▶ What the exercise asks:
Answer these questions using the handbell text below.
(a) Which brothers developed the first tuned handbells, and in what town?
(b) Who first brought handbells to the United States from England, and in what year?
(c) What overtone above the fundamental does an English handbell have?

▶ Document excerpt:
☆ ☆ ☆ ☆ ☆
A handbell is a bell designed to be rung by hand. To ring a handbell, a ringer grasps the bell by its slightly flexible handle — traditionally made of leather, but often now made of plastic — and moves the wrist to make the hinged clapper inside the bell strike. An individual handbell can be used simply as a signal to catch people's attention or summon them together, but handbells are generally heard in tuned sets.
The first tuned handbells were developed by brothers Robert and William Cor in Aldbourne, Wiltshire, England between 1696 and 1724. The Cor brothers originally made latten bells for hame boxes, but for reasons unknown, they began tuning their bells more finely to have an accurate fundamental tone, and fitted them with hinged clappers that only moved in one plane.
Originally, tuned sets of handbells, such as the ones made by the Cor brothers, were used by change ringers to rehearse outside their towers. Rather than standing for hours in a draughty tower, they could sit comfortably indoors while they practiced the complicated algorithms of change ringing. The handbell sets used by change ringers had the same number of bells as in the towers — generally six or 12 tuned to a diatonic scale. 
Handbells were first brought to the United States from England by Margaret Shurcliff in 1902. She was presented with a set of 10 handbells in London by Arthur Hughes, the general manager of the Whitechapel Bell Foundry after completing two separate two-and-a-half-hour change ringing peals in one day.
The bells used in American handbell choirs are almost always English handbells. "English handbells" is a reference to a specific type of handbells, not to the country of origin. While some American handbell choirs do use bells made in England, the majority play bells made either by Malmark Bellcraftsmen or by Schulmerich Carillons, both based in Pennsylvania.
In the United Kingdom, there is a distinction between "American handbells" and "English handbells" — "English handbells" are traditional, with leather clapper heads and handles (such as the bells Whitechapel makes), while "American handbells" use modern materials, such as plastic and rubber, to produce the same effect (such as those produced by Malmark and Schulmerich). In America, however, they are all called English handbells.
The two major defining characteristics of English handbells are their clappers and ability to produce overtones. The clapper on an English handbell is on a hinge and moves back and forth in a single direction, unlike a school bell in which the clapper swings freely in any direction. It also has a spring that holds the clapper away from the casting after the strike to allow the bell to ring freely. Furthermore, the shaft of the clapper is rigid, such that the bell may be held with its mouth facing upward. The overtones on an English handbell are a 12th (an octave and a perfect fifth) above the fundamental, while Dutch handbells — such as Petit & Fritsen — focus on the overtone a minor 10th (an octave and a minor third) or a major 10th (an octave and a major third) above the fundamental. Manufacturers give their attention to each bell's overtones, being especially careful to give all the bells in a set a consistent harmonic profile. Each of the foundries has a unique formula for emphasizing or de-emphasizing certain harmonic overtones to produce that bellmaker's unique sound.
☆ ☆ ☆ ☆ ☆
▶ Entries shown:
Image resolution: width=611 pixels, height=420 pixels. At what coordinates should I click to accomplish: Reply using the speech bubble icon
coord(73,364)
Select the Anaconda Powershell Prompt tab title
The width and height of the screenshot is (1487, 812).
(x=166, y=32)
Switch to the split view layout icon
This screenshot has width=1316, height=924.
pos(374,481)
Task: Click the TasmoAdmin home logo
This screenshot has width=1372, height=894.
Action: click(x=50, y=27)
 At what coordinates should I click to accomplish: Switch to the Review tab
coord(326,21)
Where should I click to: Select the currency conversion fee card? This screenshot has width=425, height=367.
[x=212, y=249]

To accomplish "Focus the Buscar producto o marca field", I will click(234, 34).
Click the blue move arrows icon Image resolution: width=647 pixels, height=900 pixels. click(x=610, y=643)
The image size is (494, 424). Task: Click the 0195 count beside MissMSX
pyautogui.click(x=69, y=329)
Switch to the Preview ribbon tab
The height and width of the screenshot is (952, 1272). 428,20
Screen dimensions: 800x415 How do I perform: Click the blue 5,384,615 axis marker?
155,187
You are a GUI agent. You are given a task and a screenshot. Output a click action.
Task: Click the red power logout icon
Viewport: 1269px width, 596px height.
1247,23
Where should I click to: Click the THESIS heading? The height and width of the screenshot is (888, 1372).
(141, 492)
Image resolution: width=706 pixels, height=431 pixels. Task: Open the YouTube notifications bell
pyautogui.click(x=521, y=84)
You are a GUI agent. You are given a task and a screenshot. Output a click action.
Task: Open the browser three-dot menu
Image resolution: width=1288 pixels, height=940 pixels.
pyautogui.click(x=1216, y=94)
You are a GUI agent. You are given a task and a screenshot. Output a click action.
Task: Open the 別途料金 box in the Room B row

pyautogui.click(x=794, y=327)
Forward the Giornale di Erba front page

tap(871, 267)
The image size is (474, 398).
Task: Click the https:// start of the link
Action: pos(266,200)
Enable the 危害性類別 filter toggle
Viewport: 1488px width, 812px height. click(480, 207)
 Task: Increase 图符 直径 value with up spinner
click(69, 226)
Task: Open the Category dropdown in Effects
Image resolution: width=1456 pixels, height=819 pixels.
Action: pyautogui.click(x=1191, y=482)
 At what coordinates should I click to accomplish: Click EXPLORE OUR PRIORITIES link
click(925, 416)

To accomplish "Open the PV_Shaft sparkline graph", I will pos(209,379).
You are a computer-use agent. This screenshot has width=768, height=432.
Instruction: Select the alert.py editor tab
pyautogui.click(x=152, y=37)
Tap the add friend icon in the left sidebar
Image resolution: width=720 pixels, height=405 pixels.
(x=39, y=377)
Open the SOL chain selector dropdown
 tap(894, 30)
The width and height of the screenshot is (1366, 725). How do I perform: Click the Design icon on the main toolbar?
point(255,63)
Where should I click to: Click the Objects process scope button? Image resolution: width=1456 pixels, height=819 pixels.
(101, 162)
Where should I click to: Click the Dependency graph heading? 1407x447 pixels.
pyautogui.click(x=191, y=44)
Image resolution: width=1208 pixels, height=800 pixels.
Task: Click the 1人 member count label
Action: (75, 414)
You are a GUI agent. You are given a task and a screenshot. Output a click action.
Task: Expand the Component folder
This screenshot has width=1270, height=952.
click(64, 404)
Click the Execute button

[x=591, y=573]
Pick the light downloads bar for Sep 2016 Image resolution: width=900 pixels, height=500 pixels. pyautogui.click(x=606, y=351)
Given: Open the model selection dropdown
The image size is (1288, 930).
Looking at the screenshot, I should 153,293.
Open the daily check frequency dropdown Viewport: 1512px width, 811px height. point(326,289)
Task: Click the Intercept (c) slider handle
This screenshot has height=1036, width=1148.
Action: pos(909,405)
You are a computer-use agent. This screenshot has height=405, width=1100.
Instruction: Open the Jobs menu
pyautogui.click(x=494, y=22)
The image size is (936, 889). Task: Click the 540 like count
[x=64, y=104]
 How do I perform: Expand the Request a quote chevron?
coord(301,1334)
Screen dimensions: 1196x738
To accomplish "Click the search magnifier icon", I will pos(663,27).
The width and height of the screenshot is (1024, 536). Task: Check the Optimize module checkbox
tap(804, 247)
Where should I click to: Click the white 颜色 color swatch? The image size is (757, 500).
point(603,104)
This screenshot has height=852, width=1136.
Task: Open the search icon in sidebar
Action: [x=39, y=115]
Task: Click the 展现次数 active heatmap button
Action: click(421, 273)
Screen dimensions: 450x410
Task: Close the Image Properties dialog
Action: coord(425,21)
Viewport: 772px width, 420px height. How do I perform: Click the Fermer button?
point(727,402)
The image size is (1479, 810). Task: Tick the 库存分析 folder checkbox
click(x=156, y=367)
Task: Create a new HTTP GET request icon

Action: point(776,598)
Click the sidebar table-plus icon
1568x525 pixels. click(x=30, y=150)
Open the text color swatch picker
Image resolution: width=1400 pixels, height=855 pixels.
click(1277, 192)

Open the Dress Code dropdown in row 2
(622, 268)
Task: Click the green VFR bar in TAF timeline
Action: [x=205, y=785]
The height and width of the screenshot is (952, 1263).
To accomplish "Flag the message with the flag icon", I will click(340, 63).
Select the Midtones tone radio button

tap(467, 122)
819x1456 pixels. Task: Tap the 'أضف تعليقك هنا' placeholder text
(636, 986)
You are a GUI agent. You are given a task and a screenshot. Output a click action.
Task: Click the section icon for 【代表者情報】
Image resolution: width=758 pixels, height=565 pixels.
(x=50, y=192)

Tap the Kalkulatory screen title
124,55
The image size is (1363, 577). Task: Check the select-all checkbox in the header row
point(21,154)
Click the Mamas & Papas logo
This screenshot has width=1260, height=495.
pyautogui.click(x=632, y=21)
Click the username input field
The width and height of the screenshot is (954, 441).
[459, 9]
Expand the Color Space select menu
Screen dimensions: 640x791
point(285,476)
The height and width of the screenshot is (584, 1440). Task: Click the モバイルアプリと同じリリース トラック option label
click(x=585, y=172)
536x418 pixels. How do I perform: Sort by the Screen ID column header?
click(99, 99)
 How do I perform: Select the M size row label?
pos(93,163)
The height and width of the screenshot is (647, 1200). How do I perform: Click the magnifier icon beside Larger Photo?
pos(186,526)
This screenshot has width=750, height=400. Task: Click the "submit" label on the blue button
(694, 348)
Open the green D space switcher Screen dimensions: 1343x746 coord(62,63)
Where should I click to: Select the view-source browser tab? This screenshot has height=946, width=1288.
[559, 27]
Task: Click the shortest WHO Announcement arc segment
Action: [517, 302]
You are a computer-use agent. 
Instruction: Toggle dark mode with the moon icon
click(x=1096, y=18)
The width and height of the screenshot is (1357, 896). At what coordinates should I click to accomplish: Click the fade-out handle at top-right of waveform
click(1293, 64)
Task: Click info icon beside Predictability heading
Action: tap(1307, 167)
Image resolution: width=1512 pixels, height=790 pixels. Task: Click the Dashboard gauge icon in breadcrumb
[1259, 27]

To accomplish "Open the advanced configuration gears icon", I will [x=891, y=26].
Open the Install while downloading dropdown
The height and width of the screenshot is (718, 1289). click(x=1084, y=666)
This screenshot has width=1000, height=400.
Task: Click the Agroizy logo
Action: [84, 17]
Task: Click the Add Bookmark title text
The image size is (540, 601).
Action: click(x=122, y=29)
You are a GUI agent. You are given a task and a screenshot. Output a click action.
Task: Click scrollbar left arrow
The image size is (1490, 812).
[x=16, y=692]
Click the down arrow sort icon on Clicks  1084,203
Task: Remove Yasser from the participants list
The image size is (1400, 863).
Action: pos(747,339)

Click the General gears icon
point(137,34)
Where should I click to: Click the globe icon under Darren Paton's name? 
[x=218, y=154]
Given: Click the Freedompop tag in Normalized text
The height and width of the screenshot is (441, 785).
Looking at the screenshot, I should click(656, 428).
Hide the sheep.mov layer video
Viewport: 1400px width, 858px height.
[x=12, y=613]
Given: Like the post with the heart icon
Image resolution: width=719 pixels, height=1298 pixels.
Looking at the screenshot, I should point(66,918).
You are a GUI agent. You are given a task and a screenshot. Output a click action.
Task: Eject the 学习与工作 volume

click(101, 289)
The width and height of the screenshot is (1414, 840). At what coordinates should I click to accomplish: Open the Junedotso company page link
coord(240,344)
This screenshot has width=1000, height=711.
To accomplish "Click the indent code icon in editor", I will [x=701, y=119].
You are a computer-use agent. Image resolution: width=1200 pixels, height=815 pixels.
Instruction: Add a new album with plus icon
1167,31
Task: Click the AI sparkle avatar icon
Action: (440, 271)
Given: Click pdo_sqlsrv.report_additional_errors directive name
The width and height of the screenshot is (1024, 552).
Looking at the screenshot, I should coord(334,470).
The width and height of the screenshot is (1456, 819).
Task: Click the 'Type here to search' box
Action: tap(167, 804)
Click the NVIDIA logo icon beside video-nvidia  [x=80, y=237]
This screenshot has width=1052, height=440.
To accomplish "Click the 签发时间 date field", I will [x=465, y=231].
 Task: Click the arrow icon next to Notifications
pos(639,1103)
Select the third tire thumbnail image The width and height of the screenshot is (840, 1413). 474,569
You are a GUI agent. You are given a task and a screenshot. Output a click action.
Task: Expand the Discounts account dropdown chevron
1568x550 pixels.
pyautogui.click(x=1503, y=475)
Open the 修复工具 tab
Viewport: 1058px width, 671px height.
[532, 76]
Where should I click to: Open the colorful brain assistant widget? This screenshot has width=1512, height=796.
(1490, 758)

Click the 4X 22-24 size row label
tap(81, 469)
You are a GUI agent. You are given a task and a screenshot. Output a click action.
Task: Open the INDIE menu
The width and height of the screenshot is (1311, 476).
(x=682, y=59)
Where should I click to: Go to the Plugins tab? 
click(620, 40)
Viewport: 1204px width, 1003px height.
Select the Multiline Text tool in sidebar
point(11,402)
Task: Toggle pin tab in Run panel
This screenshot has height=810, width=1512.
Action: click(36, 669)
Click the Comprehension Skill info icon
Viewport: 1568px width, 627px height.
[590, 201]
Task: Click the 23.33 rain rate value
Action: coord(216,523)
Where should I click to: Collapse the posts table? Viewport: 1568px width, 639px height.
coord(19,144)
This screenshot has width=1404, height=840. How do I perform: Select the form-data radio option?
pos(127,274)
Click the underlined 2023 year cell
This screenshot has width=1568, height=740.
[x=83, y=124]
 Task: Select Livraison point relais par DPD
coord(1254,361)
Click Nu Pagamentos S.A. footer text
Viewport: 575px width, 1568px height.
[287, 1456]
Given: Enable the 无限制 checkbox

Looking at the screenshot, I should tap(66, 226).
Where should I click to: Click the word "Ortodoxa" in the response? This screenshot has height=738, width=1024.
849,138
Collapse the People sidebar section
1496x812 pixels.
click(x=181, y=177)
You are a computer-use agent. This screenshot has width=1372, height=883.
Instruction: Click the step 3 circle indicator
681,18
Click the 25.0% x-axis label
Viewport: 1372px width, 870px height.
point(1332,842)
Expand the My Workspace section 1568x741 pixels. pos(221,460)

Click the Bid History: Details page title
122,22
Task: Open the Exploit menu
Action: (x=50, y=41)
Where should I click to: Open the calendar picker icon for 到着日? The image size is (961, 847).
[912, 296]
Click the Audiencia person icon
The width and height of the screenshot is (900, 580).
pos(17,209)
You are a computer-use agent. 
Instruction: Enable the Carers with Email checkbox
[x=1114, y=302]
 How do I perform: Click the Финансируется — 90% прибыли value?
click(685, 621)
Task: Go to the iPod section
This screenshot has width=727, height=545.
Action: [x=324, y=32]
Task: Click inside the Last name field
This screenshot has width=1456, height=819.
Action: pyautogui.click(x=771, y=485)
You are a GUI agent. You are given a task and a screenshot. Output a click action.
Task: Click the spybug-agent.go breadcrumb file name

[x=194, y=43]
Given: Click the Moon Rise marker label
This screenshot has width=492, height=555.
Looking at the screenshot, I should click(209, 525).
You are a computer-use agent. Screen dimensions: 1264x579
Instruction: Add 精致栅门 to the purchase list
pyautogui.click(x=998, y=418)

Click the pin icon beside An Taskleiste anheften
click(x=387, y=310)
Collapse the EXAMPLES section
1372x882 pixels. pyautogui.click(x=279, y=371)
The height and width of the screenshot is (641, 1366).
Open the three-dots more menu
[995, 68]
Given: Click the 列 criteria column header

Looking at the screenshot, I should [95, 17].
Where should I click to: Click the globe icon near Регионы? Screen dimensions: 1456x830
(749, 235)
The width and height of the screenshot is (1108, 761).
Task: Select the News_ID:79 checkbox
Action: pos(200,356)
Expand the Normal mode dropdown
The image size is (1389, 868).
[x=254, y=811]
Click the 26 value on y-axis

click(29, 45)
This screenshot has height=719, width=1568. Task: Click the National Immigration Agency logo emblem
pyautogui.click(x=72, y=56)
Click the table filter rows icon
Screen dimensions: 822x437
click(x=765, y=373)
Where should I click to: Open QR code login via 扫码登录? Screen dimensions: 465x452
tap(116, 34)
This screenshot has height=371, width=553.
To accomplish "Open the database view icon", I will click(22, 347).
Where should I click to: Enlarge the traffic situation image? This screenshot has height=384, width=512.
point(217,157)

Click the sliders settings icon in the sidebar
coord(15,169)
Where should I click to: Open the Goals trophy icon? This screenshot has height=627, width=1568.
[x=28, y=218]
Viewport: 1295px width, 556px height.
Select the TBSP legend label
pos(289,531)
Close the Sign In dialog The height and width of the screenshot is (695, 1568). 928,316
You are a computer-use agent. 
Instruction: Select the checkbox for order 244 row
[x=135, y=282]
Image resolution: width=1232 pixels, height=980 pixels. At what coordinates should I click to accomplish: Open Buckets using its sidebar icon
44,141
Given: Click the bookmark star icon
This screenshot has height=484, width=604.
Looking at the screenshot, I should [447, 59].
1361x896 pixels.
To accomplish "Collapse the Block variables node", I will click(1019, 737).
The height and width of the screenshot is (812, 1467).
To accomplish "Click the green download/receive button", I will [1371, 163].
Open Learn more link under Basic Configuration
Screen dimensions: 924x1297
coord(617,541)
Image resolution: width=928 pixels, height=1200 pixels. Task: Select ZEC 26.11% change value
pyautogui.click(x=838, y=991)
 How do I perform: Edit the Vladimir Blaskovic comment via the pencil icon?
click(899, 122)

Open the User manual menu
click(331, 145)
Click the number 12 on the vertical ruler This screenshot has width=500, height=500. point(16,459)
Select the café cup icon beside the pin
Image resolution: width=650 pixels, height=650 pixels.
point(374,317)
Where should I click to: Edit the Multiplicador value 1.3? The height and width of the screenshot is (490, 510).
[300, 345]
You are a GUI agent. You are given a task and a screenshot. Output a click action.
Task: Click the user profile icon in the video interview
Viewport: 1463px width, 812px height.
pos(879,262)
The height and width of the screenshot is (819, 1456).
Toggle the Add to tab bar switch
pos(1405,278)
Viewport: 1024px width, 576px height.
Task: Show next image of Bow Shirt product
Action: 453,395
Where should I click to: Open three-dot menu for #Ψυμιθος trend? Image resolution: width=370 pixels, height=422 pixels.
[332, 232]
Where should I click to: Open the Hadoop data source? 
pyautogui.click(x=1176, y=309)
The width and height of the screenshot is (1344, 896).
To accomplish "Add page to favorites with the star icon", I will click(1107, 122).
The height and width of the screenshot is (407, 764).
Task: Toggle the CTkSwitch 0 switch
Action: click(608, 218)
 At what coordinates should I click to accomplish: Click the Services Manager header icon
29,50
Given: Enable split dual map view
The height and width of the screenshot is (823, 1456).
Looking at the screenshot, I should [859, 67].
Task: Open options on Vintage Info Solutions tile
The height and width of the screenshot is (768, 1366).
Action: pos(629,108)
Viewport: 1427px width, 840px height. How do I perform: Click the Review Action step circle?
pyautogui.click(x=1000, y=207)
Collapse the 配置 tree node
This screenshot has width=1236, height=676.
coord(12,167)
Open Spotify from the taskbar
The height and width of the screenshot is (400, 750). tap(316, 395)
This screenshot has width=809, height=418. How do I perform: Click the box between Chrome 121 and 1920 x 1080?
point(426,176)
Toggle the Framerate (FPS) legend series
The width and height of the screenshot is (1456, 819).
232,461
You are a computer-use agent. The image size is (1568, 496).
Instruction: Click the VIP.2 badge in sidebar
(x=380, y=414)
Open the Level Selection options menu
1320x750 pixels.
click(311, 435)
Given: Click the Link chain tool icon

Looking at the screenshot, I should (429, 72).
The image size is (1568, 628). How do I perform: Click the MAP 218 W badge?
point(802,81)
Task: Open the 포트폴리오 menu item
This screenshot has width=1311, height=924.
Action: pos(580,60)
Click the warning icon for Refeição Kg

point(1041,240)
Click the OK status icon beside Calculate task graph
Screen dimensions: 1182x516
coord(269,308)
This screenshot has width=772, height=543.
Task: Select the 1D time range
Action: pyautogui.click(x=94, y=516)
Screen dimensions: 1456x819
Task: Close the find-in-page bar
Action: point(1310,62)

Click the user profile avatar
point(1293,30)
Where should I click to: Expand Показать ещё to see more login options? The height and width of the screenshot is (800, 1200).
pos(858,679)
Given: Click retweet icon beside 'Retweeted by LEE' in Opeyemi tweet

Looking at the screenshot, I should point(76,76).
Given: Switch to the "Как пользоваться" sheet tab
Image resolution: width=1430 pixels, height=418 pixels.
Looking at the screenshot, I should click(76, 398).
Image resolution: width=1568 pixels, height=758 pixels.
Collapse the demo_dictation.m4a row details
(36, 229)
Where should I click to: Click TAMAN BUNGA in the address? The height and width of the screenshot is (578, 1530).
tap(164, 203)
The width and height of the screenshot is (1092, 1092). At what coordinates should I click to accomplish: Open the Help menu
☆ ☆ ☆ ☆ ☆
▶ Task result:
(a) Robert and William Cor, in Aldbourne, Wiltshire, England.
(b) Margaret Shurcliff, in 1902.
(c) A 12th (an octave and a perfect fifth) above the fundamental.